* DATOS DEL EJERCICIO:
* * *

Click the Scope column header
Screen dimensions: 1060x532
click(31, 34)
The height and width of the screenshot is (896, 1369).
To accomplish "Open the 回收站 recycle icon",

* * *

* FINALIDAD DEL EJERCICIO:
Cita literalmente el tramo que va desde la línea que contiene "The height and" hasta el final de los registros, con ambos extremos incluidos.

* RESPUESTA A CONTINUACIÓN:
The height and width of the screenshot is (896, 1369).
To accomplish "Open the 回收站 recycle icon",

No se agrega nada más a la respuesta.